Birkaç haftadır dilime takılan bir şarkı var. Dile takılacak gibi de değil ya, daha çok kümesin ortasına çöreklenen bir yılan gibi gırtlağıma yerleşti diyelim. Evin duvarlarını sallaya sallaya, gecelerin karanlığında balkondan sokağa kollarımı havada uçura uçura ve boş bulduğum otobüs duraklarında araba motoru sesleri arasında anırarak söylüyorum.
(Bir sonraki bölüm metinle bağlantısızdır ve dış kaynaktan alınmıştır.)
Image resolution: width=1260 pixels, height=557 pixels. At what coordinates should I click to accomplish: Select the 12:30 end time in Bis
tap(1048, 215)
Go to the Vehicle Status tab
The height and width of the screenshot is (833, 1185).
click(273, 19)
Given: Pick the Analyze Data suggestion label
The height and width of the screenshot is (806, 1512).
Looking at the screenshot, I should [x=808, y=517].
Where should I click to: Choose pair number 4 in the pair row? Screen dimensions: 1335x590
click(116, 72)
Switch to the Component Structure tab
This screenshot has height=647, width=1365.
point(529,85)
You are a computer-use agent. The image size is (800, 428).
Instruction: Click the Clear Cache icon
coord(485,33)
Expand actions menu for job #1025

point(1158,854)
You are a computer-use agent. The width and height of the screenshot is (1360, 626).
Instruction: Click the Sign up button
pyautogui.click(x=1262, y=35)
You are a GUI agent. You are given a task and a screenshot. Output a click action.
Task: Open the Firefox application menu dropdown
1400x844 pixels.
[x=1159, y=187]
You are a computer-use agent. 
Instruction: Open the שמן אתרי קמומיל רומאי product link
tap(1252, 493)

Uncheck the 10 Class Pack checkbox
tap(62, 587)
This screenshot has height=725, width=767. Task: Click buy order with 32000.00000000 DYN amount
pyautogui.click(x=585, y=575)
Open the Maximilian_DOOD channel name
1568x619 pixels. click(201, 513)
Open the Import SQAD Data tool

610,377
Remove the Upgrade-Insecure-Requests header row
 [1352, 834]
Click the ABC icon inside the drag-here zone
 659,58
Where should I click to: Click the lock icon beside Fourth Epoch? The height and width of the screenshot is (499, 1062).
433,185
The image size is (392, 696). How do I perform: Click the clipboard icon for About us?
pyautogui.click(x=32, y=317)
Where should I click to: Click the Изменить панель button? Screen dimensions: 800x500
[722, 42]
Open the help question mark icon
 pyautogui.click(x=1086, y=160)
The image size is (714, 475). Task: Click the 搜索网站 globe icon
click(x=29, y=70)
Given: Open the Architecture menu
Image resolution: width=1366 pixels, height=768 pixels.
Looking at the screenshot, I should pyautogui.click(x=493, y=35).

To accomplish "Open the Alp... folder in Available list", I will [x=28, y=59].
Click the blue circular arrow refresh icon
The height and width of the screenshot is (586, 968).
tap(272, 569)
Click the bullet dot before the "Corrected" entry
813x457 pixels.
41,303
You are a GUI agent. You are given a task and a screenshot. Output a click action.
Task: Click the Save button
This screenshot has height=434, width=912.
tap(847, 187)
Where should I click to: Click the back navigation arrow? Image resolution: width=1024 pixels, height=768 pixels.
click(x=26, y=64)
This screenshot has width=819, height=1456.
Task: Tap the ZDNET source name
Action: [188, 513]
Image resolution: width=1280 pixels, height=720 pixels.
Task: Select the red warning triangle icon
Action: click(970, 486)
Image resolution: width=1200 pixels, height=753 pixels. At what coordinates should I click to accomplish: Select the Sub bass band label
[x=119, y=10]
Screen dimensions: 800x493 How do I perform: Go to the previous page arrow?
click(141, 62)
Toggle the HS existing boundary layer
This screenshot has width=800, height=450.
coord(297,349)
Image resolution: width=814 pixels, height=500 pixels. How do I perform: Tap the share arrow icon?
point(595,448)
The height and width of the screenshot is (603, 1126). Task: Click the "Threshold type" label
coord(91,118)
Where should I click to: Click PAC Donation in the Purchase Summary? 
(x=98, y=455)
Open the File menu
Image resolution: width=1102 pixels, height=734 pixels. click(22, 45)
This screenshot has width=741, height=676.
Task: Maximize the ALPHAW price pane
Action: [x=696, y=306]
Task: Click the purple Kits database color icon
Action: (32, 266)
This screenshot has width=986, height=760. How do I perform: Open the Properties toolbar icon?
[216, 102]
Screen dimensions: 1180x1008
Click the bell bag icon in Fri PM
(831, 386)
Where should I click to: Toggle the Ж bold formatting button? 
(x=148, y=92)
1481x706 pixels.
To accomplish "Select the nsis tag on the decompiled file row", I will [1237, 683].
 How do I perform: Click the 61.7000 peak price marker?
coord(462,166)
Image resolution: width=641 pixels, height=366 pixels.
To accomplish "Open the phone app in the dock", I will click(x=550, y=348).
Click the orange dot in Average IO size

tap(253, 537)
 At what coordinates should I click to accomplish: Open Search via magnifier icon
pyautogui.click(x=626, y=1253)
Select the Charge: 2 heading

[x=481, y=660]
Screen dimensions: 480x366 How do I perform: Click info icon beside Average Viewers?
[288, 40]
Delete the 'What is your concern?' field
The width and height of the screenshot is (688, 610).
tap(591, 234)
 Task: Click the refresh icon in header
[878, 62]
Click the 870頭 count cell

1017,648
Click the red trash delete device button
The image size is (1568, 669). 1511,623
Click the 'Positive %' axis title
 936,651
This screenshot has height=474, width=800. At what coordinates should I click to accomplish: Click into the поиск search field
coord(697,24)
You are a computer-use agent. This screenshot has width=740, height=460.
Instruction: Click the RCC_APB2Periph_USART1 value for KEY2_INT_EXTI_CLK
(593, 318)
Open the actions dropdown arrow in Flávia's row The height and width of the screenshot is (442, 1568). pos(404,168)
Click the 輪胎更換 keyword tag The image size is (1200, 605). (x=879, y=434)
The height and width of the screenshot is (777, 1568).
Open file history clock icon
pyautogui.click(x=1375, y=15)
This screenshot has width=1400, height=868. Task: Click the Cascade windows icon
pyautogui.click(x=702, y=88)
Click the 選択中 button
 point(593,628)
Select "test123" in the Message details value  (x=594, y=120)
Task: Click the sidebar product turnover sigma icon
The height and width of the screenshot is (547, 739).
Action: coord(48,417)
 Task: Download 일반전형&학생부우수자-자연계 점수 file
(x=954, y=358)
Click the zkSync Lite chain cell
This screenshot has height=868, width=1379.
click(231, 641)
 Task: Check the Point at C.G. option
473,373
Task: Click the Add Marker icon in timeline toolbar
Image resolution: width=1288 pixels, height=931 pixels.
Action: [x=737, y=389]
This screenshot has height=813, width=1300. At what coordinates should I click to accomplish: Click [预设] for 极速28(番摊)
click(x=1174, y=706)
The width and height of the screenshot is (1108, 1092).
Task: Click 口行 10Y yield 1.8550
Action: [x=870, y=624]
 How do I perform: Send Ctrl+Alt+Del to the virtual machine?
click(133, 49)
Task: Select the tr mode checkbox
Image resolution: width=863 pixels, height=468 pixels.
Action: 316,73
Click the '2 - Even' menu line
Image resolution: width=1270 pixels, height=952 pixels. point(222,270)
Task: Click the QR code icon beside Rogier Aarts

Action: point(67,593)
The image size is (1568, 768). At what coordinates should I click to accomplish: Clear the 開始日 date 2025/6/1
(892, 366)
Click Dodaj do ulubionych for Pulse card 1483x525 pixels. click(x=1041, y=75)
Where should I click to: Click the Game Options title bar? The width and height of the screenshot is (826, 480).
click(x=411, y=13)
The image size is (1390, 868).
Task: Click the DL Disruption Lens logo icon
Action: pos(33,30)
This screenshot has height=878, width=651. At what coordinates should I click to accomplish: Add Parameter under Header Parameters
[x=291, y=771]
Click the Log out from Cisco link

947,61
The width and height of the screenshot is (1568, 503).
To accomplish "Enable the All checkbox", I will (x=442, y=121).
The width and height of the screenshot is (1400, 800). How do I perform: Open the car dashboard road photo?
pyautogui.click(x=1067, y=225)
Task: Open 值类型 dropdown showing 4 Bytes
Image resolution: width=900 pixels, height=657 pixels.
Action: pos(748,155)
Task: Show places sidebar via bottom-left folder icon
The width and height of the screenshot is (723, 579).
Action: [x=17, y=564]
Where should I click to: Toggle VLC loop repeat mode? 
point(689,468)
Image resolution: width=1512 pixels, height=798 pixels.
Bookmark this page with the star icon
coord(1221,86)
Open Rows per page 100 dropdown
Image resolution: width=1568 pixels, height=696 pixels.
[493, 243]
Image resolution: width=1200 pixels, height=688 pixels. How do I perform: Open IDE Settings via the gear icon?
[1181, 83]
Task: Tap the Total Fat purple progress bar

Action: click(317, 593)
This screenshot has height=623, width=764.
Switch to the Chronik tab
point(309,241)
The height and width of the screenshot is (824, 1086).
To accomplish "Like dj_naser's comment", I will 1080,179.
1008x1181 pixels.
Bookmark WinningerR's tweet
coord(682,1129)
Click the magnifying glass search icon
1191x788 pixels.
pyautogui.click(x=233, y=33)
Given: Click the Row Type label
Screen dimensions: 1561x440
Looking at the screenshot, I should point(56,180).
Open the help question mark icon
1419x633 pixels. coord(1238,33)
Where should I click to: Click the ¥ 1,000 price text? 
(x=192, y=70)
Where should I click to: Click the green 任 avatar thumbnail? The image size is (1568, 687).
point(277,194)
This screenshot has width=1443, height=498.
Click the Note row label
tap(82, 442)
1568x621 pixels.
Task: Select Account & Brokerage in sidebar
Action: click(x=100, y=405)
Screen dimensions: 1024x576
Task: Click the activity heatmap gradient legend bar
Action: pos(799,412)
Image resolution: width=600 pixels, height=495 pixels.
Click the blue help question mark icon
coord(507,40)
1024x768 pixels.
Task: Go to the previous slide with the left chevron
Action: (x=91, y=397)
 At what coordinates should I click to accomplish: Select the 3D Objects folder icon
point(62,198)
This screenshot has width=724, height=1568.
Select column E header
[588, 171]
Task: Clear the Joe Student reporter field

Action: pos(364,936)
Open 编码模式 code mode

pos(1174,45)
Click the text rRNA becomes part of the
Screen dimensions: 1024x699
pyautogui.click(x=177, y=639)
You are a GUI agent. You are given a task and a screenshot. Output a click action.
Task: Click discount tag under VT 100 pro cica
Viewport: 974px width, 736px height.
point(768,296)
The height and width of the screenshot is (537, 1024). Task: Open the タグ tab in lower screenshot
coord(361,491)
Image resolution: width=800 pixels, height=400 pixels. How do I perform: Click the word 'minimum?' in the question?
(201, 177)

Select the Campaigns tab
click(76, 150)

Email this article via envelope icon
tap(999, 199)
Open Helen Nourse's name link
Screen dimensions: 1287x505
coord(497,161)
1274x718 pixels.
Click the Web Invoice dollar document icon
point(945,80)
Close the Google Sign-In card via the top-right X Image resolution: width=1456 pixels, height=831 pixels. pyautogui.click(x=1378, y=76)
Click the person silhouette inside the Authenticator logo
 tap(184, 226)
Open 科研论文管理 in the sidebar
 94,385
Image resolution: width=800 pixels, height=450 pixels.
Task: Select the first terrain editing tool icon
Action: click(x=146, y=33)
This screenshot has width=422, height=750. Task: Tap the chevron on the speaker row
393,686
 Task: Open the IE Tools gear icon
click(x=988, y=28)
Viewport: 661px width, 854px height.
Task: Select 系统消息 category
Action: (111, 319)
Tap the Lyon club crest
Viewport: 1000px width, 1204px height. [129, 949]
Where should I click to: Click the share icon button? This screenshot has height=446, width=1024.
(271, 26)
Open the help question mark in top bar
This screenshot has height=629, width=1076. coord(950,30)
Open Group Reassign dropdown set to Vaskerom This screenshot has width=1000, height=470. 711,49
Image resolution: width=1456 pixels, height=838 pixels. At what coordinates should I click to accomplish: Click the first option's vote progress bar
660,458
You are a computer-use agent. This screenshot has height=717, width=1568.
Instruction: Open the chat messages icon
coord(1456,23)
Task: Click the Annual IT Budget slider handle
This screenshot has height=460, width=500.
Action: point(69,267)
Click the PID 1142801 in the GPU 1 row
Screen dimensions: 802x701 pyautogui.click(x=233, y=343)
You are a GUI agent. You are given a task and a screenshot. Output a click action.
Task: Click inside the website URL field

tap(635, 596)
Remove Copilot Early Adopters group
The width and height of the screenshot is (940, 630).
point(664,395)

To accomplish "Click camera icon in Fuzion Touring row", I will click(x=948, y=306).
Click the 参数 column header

Bahsettiğim şarkı, sözlerini Saadet Türköz’ün yazdığı bir aşk şarkısı. Aslında, Rosa Martinez’in küratörlüğünü yaptığı 5. İstanbul Bienali’nde yer alan ‘Gencim, Atım, Köpeğim’ (1997) adlı bir yerleştirme bu. İş Pipilotti Rist’e ait. Müzik de Pipilotti Rist ve Anders Guggisberg ortak yapımı. Önce buyrun dinleyin sonra sözlerine bir göz atın.
traş yaranın kanı
kutsal su gibi içiyor beni
penisin boğazımda
elmastan bir kolye gibi
gencim atım av köpeğim
erkeğim kraliçem
kuğum
ışığı kollayan damarlarında at sürüyorum
güneşin batısına doğru
koltuk altlarında
tükürüğün benim dalgıç elbisem
bu okyanus acı dolu
gencim atım köpeğim
erkek kraliçem
kuğum
traş yaranın kanı
kutsal su gibi içiyor beni
penisin bileğimde elmastan bir bilezik gibi
gibi gibi gibiii
elmas elmassss
Saadet Türköz’ün şarkıyı söylerkenki uçuş uçuş gülümsemesine, bilekleriyle havada çizdiği narin dairelerle, sesinin dünyanın merkezinden gelir gibi titreye gümbürdeye yükselip vurmasına ne diyorsunuz?